EcoCipreses has concerns about the broader health and environmental impact on the whole region, which produces 80 per cent of Costa Rica’s vegetables, using similar quantities of fungicides, vastly exceeding safe consumption limits. The solutions are not easy. No-one knows how long people have been drinking contaminated water or what the effects on their health will be.  No one knows how widespread the contamination is across the country or how the pesticide traces can be removed from the springs already found to be tainted.

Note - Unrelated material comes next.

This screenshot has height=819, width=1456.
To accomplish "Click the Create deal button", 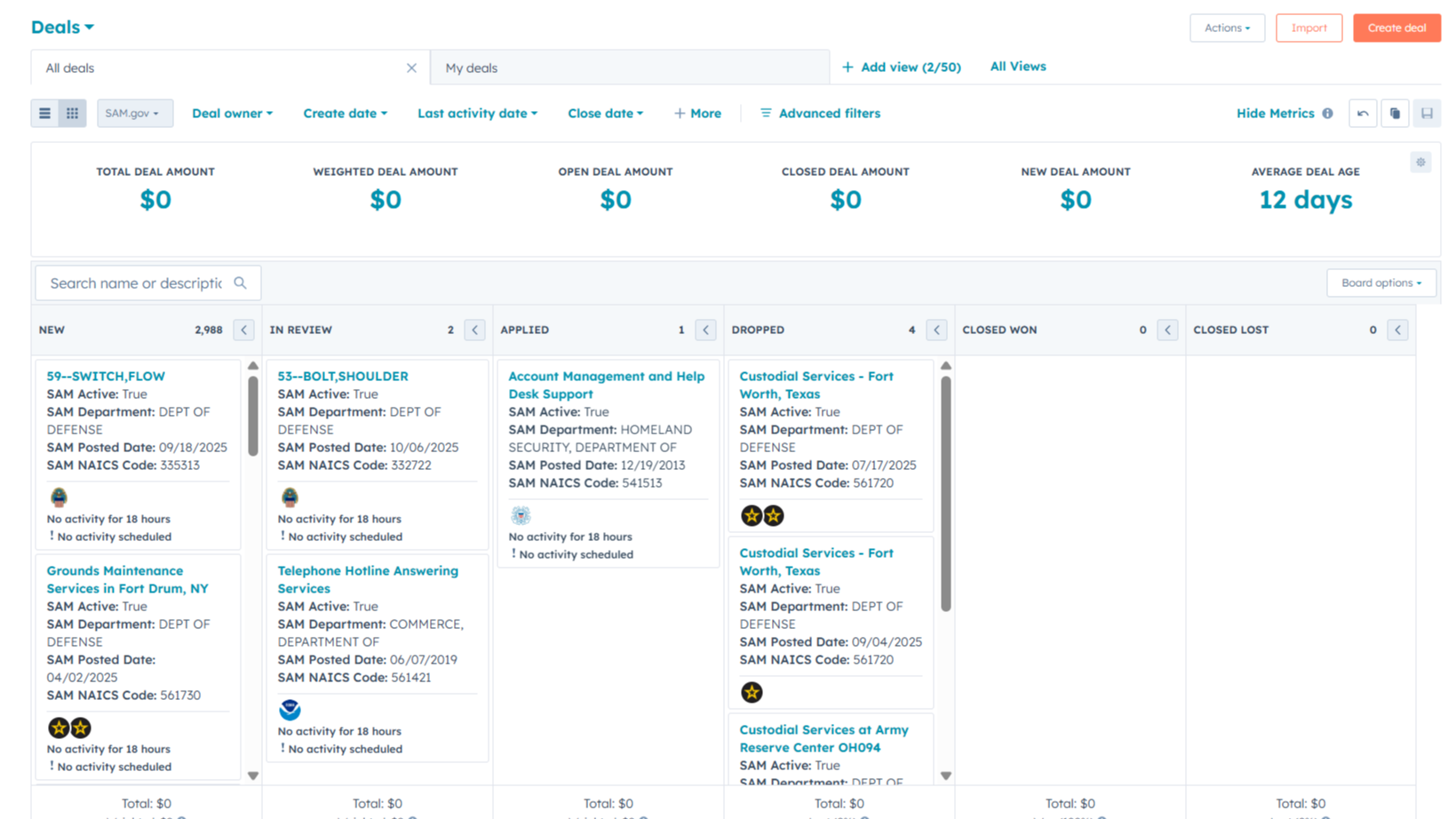I will click(1396, 28).

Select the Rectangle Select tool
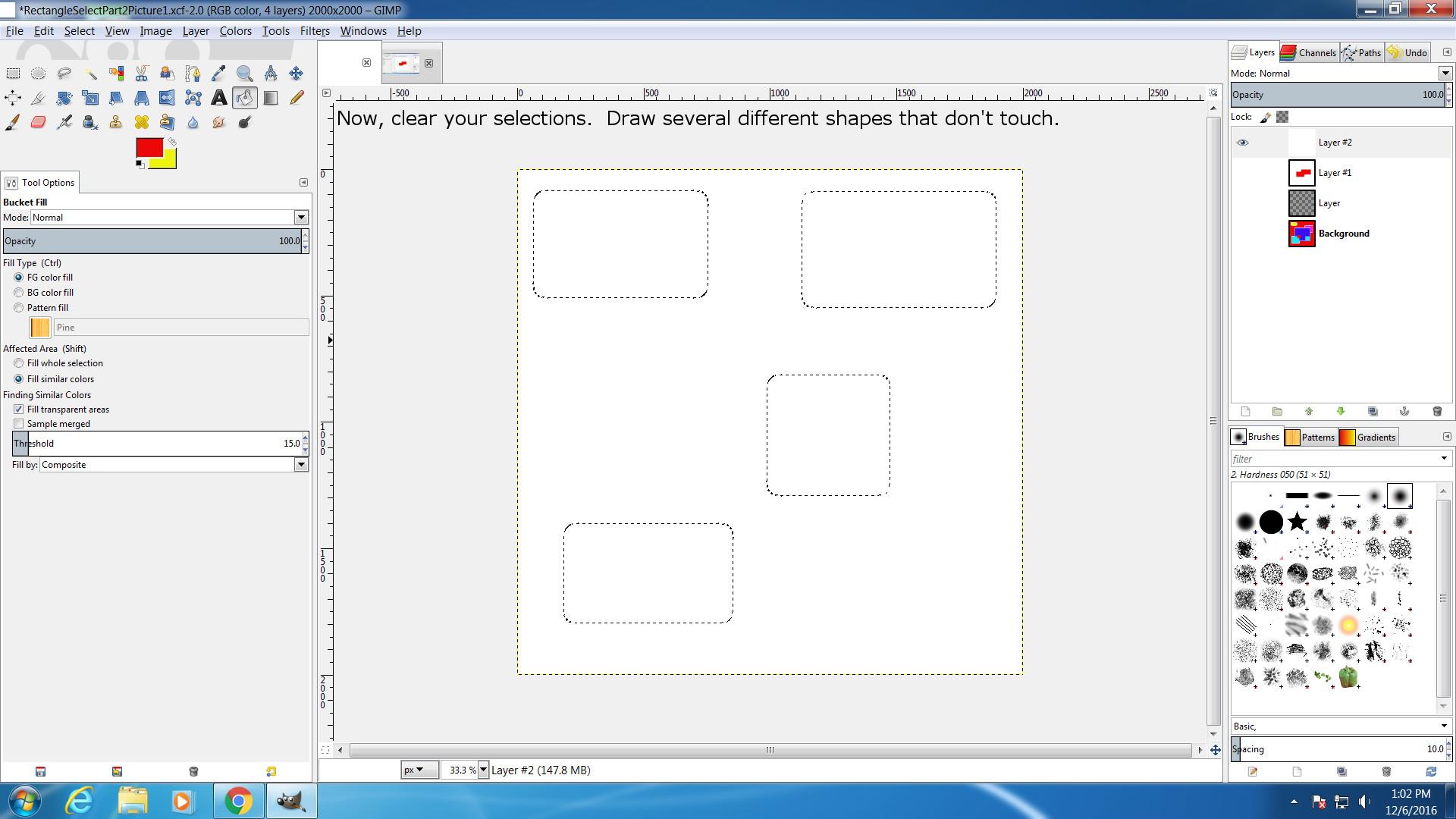point(13,74)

So, Isabel Méndez and her colleagues are determined to maintain maximum pressure. “As hard as it is, as hard as it’s been, we won’t give up because it isn’t just Cipreses’ and Santa Rosa’s springs … there could be plenty more. We feel we can’t let Syngenta use countries like ours – from Latin America to Africa – as dumping grounds for chemicals they can’t sell legally in Europe.”


Sources

  • Unearthed, (June 2023), ‘”Water is sacred too”: How a pesticide banned in Europe robbed a Costa Rican town of its drinking water’, Greenpeace, Public Eye, https://www.publiceye.ch/en/topics/pesticides/chlorothalonil-a-banned-pesticide-exported-from-europe
  • Euronews, 26 June 2023, ‘The EU and UK exported 1,000 tonnes of a banned pesticide to poorer countries, investigation reveals’,
  • Vinicio Chacón, 20 septiembre 2023, ‘Más de 52 mil personas piden prohibición de Clorotalonil’, Semanario Universidad.
  • Eko, 16 August 2023, Online petition: ‘EU: stop spreading banned chemicals’.